Tuesday, June 13, 2006
TO: GOD: FROM: THE DOG
Dear God: Why do humans smell the flowers, but
seldom, if ever,
smell one another?
Dear God: When we get to heaven, can we sit on
your couch? Or is
it still the same old story?
Dear God: Why are there cars named after the
jaguar, the cougar,
the mustang, the colt, the stingray, and the
rabbit, but not ONE named for
a dog? How often do you see a cougar riding
around? We do love a nice ride!
Would it be so hard to rename the “Chrysler Eagle”
the “ Chrysler
Beagle”?
Dear God: If a dog barks his head off in the
forest and no human
hears him, is he still a bad dog?
Dear God: We dogs can under stand human verbal
instructions,
hand signals, whistles, horns, clickers, beepers,
scent ID’s,
electromagnetic energy fields, and Frisbee flight
paths. What do humans understand?
Dear God: More meatballs, less spaghetti, please.
Dear God: Are there mailmen in Heaven?
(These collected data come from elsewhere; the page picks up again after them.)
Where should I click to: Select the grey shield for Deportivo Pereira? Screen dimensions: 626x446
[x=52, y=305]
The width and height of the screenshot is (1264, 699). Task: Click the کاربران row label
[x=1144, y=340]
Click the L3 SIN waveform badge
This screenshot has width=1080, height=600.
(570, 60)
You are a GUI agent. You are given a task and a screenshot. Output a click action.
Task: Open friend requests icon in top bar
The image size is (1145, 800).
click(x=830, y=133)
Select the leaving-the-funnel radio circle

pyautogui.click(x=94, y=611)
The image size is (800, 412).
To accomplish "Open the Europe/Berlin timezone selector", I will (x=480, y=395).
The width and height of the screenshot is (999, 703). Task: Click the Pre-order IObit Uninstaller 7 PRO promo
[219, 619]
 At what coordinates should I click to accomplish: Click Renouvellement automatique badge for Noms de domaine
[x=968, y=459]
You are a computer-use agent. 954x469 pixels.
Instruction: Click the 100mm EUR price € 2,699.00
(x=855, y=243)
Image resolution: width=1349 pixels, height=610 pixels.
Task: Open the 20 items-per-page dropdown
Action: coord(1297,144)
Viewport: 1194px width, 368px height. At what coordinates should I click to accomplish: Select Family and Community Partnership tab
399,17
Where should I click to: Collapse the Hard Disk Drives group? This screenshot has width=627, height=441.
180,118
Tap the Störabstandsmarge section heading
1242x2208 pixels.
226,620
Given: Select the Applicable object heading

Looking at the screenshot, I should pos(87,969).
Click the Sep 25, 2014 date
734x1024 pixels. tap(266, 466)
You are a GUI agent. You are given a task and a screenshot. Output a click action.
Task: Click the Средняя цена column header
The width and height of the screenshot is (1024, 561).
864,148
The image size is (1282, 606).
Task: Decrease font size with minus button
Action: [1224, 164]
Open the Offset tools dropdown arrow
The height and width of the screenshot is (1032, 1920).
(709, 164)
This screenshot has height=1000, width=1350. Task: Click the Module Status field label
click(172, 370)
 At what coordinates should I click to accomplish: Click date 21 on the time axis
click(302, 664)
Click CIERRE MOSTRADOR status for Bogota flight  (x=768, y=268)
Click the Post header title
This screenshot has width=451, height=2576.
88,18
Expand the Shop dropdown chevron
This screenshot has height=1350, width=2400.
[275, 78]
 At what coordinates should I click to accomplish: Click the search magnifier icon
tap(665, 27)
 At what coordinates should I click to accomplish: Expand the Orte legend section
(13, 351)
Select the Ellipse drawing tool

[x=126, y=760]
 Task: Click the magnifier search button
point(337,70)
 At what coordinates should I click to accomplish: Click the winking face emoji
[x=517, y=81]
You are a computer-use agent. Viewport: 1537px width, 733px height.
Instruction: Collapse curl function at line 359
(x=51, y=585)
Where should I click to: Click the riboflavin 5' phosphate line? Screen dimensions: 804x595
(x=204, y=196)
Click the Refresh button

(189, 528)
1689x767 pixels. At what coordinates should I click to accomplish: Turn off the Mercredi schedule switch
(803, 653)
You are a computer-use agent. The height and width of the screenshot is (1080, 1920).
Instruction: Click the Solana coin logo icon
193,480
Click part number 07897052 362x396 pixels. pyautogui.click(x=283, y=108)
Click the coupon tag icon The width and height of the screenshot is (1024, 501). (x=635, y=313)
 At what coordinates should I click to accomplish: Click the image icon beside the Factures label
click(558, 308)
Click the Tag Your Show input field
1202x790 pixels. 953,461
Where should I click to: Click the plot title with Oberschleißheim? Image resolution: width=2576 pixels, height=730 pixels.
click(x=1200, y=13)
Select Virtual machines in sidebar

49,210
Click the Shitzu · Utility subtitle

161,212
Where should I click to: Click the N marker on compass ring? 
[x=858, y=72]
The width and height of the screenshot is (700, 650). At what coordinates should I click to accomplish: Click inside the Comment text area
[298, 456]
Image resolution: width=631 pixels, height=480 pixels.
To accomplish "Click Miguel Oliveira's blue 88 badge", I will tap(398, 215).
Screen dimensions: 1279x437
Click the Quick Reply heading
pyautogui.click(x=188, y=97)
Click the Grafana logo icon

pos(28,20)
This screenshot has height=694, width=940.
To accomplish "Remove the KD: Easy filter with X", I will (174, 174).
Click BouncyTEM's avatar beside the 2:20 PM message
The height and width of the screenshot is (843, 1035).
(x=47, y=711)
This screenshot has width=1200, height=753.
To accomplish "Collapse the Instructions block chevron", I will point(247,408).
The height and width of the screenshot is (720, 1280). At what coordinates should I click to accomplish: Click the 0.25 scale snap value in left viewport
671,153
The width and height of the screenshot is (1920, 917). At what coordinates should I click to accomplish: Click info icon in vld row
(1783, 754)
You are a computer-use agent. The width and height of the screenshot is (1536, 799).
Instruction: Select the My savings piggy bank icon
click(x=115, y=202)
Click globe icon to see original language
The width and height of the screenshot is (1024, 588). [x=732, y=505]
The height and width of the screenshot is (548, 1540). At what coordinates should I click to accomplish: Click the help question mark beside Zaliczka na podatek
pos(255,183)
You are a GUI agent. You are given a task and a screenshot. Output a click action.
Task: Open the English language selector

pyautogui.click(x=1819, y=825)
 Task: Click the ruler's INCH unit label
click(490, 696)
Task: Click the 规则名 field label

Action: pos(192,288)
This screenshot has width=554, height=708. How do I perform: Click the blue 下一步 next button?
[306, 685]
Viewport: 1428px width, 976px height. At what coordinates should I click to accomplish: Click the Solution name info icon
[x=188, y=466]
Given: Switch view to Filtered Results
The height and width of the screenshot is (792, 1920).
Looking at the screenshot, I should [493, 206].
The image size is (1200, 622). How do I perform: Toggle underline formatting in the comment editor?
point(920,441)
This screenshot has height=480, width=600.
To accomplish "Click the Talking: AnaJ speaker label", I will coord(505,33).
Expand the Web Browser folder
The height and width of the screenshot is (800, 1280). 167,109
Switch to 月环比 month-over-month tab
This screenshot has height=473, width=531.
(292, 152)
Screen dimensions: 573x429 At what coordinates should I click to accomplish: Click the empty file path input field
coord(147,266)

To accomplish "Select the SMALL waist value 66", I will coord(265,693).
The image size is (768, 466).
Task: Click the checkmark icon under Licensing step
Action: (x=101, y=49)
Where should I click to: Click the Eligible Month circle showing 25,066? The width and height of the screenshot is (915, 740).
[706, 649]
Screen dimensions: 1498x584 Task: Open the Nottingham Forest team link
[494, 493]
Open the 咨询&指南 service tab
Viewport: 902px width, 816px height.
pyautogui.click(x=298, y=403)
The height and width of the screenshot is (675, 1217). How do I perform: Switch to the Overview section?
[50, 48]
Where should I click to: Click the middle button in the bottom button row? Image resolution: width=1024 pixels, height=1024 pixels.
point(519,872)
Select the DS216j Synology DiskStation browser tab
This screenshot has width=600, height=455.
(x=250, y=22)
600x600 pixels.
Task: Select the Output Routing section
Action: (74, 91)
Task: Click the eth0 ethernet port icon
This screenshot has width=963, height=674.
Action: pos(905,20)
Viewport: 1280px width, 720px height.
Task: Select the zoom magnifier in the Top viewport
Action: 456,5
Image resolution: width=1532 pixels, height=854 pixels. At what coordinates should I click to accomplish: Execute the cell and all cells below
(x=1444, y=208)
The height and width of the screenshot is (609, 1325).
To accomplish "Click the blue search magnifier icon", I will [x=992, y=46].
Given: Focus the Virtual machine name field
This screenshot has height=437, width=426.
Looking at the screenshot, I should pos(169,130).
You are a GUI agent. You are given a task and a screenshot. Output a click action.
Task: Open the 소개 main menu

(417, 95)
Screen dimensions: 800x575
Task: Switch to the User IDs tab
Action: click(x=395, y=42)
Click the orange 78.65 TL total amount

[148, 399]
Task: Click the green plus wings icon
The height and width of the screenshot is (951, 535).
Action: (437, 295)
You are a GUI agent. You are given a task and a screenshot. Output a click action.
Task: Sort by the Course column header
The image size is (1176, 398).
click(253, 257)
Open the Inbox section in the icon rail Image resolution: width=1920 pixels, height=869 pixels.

If there
are, will I have
to apologize?
Dear God: Let me give you a list of just some of
the things I
must remember to be a good dog.
1 . I will not eat the cats’ food before they eat
it or after
they throw it up.
2. I will not roll on dead seagulls, fish, crabs,
etc., just
because I like the way they smell.
3. The Litter Box is not a cookie jar.
4. The sofa is not a ‘face towel’.
5. The garbage collector is not stealing our
stuff.
6. I will not play tug-of-war with Dad’s underwear
when he’s on
the toilet.
7. Sticking my nose into someone’s crotch is an
unacceptable way
of saying “hello”.
8. I don’t need to suddenly stand straight up when
I’m under the
coffee table.
9. I must shake the rainwater out of my fur before
entering the
house - not after.
10. I will not come in from outside and
immediately drag my butt.
11. I will not sit in the middle of the living
room and lick my crotch.
12. The cat is not a ‘squeaky toy’ so when I play
with him and
he makes that noise, it’s usually not a good
thing.
P.S. Dear God: When I get to Heaven may I have my
testicles
back?
Thank you Dar for sharing!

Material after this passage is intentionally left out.